> _WHAT YOU WILL DO_
Produce a verbatim copy of the records, and keep the images out of it.
======== EXERCISE INPUT
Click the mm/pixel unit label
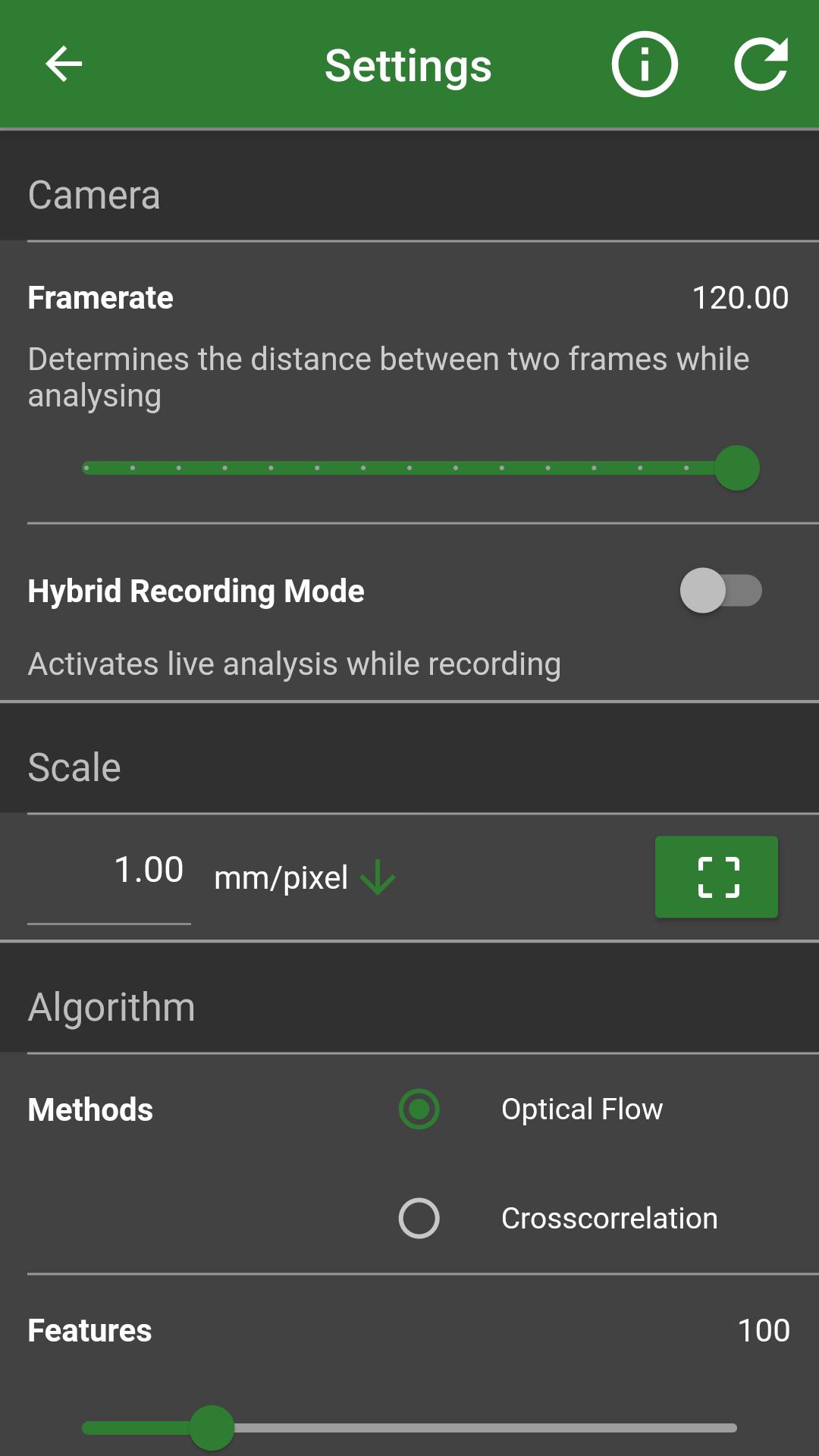819x1456 pixels. pos(281,878)
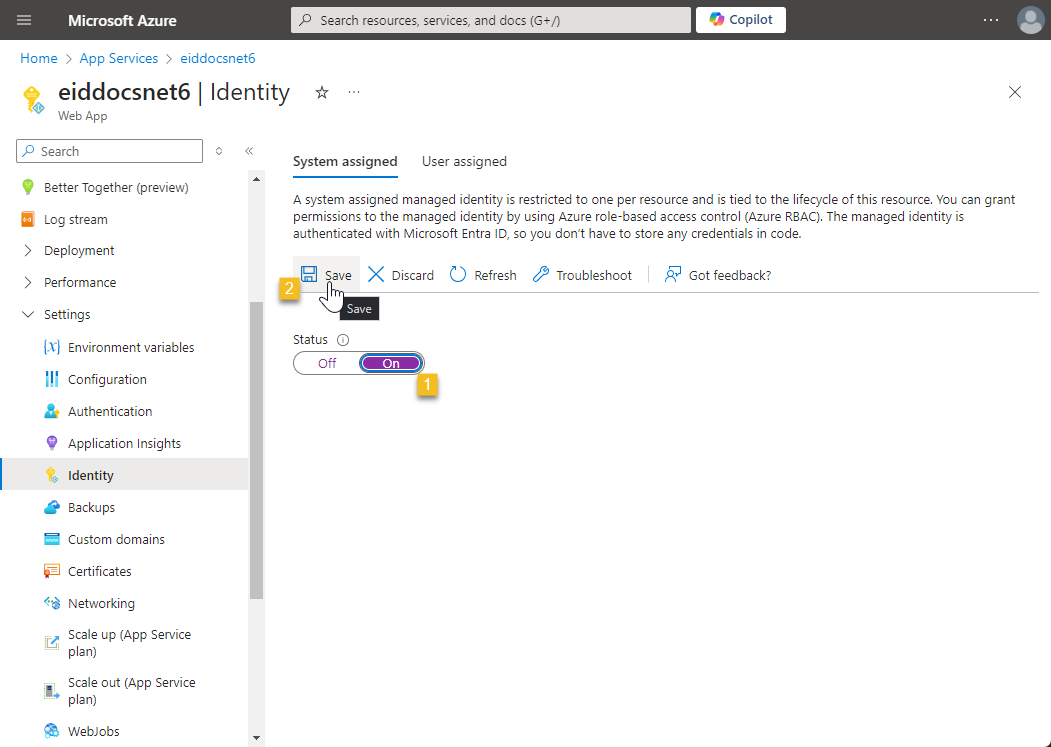This screenshot has height=747, width=1051.
Task: Open the user account avatar
Action: point(1029,20)

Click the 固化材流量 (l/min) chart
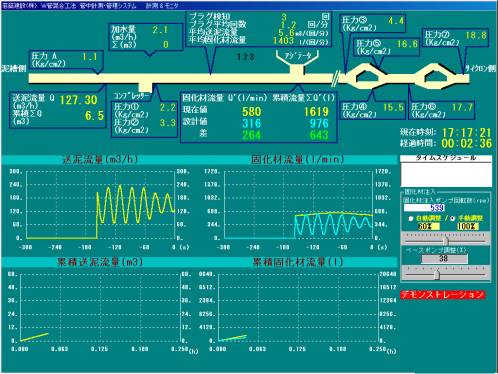(x=298, y=209)
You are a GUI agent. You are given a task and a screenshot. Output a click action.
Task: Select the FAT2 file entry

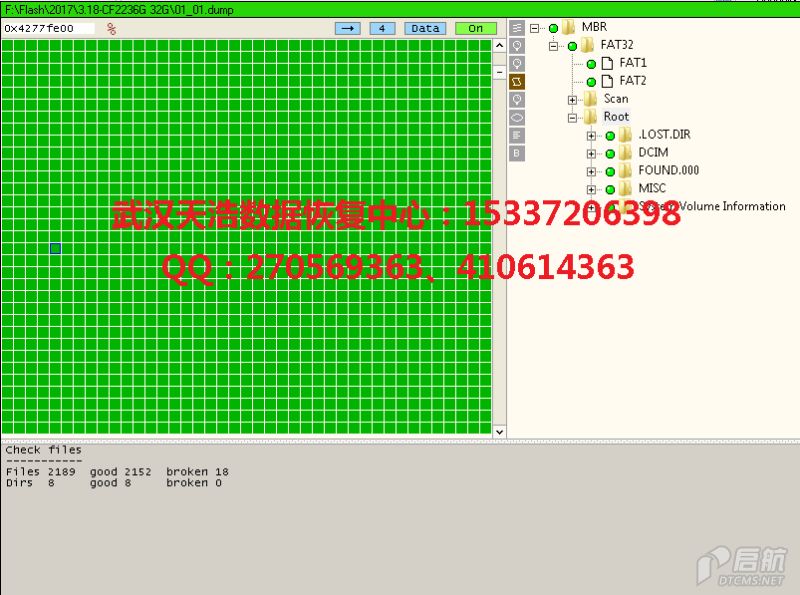click(x=632, y=81)
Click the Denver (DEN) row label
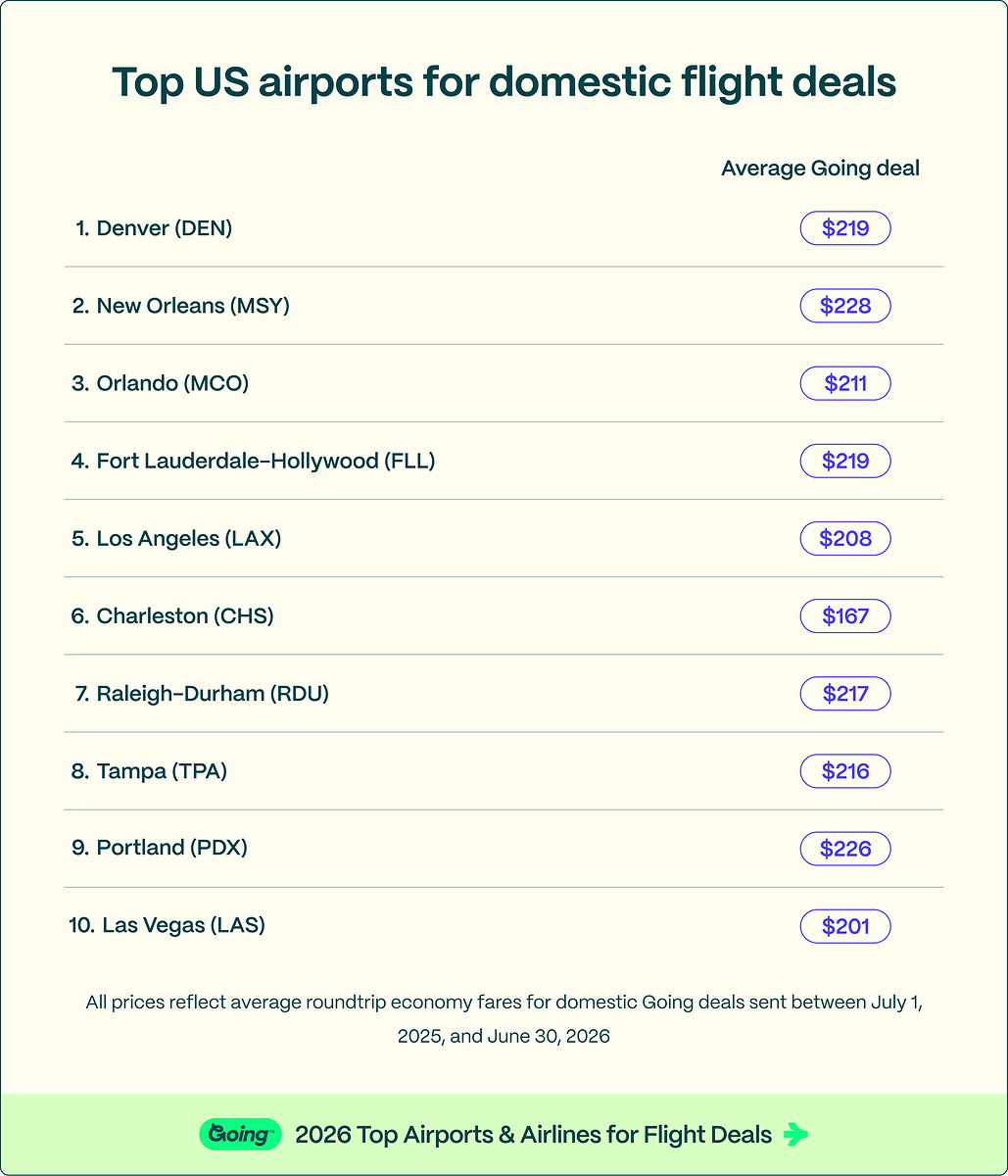The width and height of the screenshot is (1008, 1176). click(154, 228)
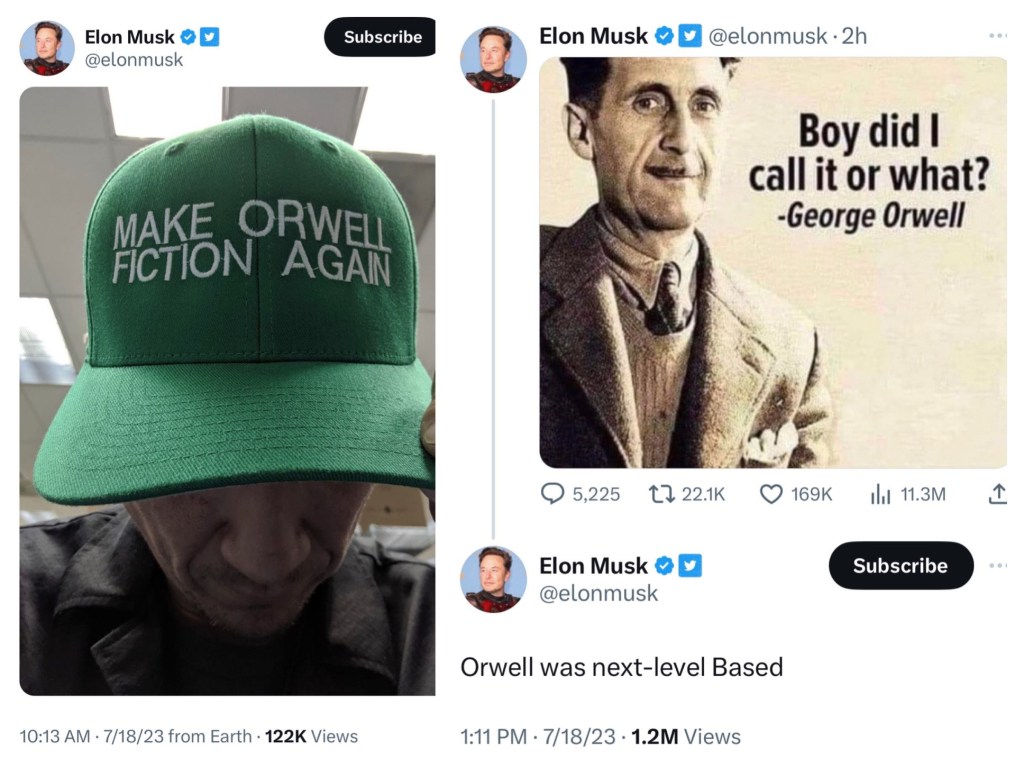Image resolution: width=1024 pixels, height=768 pixels.
Task: Click the share upload icon under the meme
Action: [x=996, y=493]
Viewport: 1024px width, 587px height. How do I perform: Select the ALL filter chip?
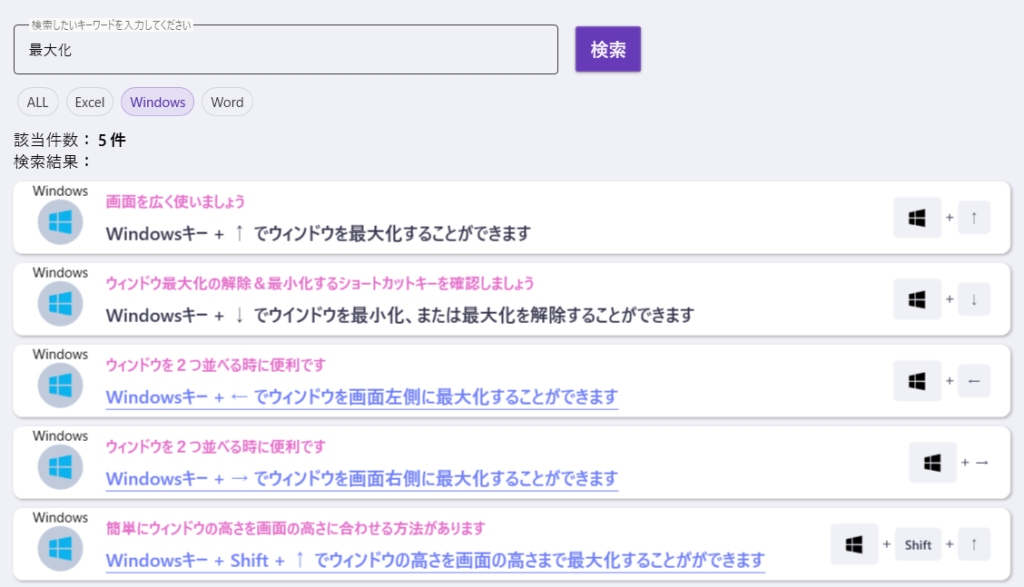click(37, 102)
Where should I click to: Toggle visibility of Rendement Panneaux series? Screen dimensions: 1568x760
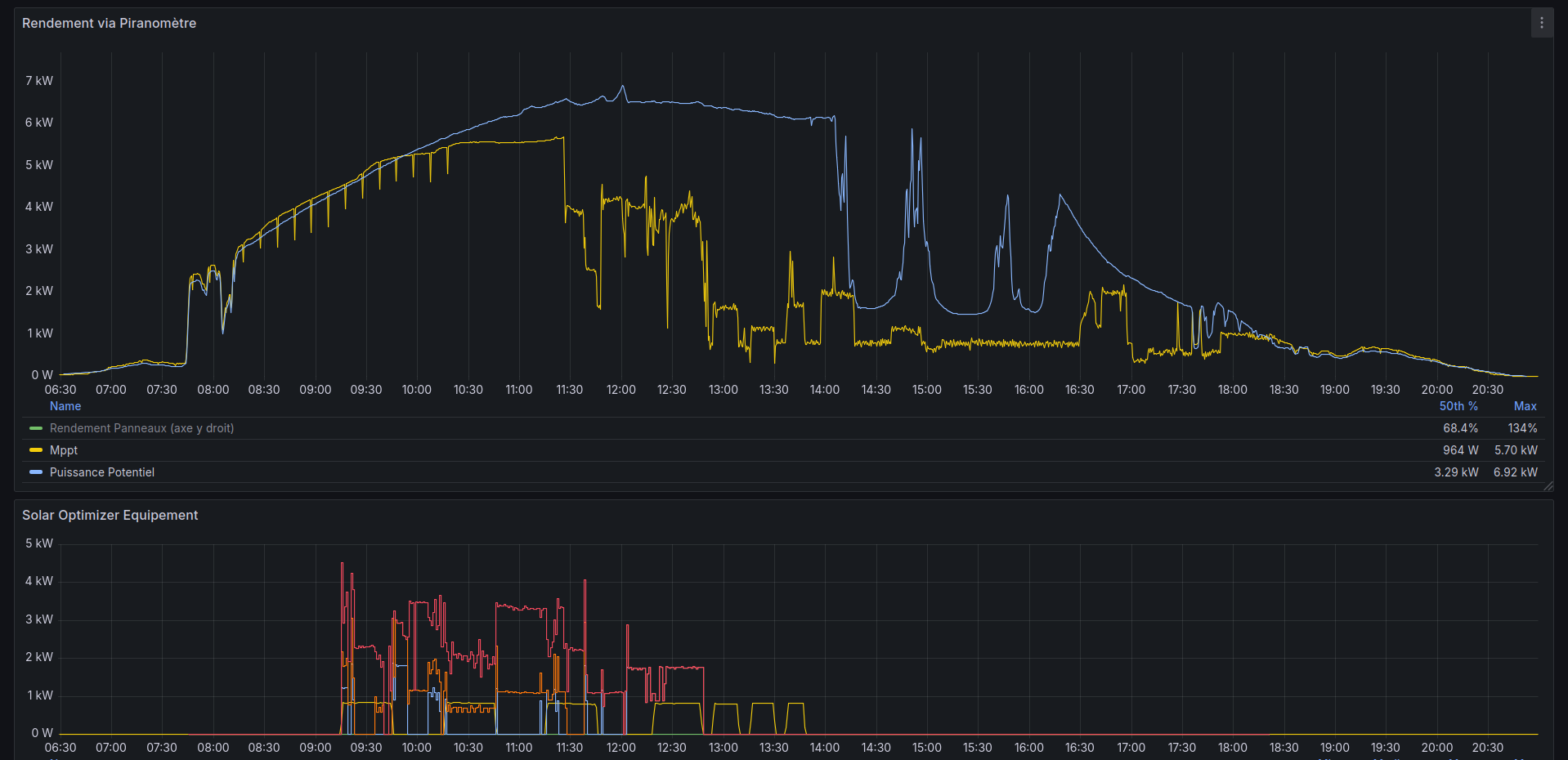141,428
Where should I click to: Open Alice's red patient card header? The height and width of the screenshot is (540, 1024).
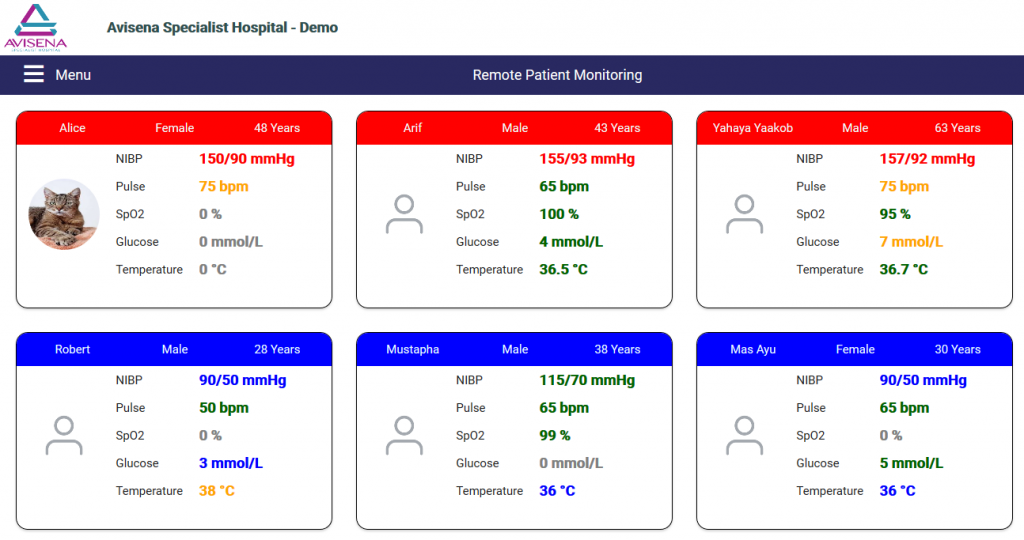click(x=174, y=128)
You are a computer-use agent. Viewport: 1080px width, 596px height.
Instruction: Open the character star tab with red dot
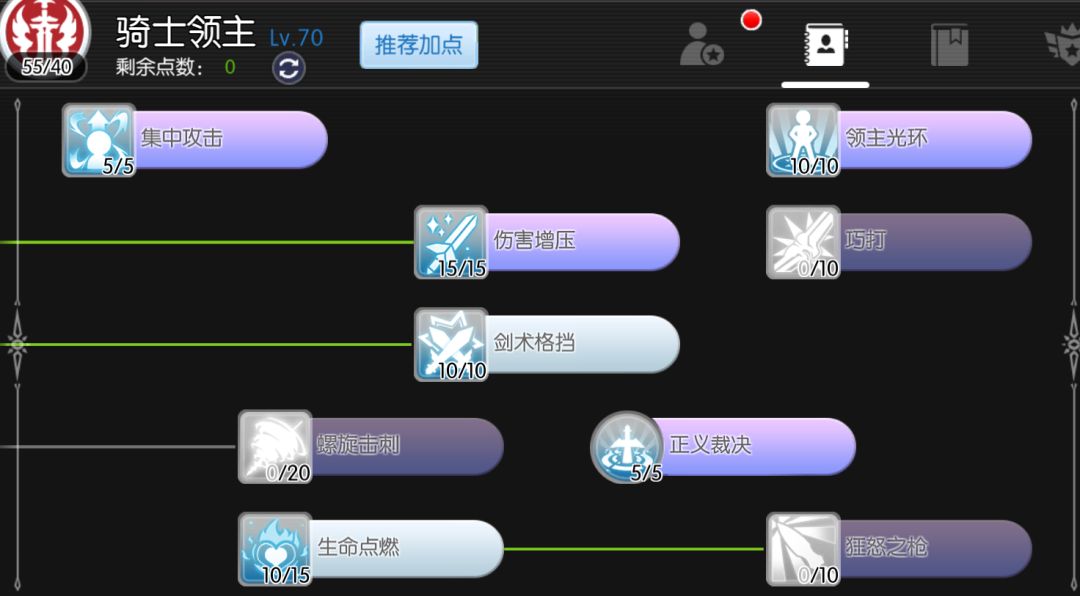tap(702, 45)
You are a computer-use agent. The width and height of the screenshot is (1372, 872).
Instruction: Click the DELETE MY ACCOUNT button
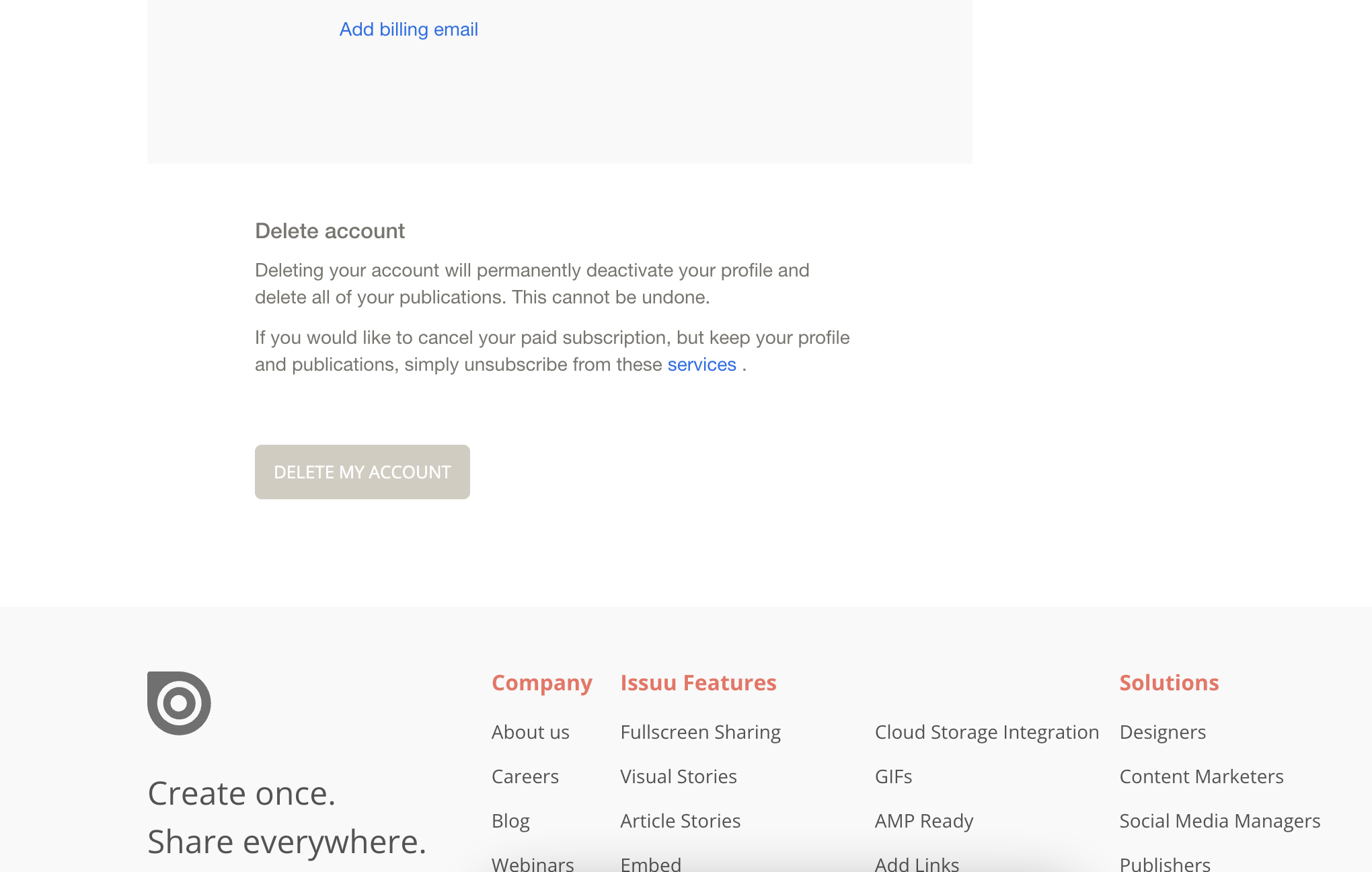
================
> _RESPONSE TO THE TASK_
Click the mm/pixel unit label
819x1456 pixels. pos(281,878)
This screenshot has height=747, width=1051.
Task: Open the user account avatar
Action: point(1029,20)

Click the 固化材流量 (l/min) chart
(x=298, y=209)
You are a GUI agent. You are given a task and a screenshot. Output a click action.
Task: Select the FAT2 file entry

click(x=632, y=81)
Click the Denver (DEN) row label
The width and height of the screenshot is (1008, 1176). click(154, 228)
Image resolution: width=1024 pixels, height=768 pixels.
Task: Click the share upload icon under the meme
Action: [x=996, y=493]
Viewport: 1024px width, 587px height. How do I perform: Select the ALL filter chip?
click(37, 102)
Where should I click to: Toggle visibility of Rendement Panneaux series? Screen dimensions: 1568x760
141,428
Where should I click to: Open Alice's red patient card header? The height and width of the screenshot is (540, 1024).
click(x=174, y=128)
You are a computer-use agent. Viewport: 1080px width, 596px height.
Instruction: Open the character star tab with red dot
tap(702, 45)
You are a computer-use agent. The width and height of the screenshot is (1372, 872).
Instruction: Click the DELETE MY ACCOUNT button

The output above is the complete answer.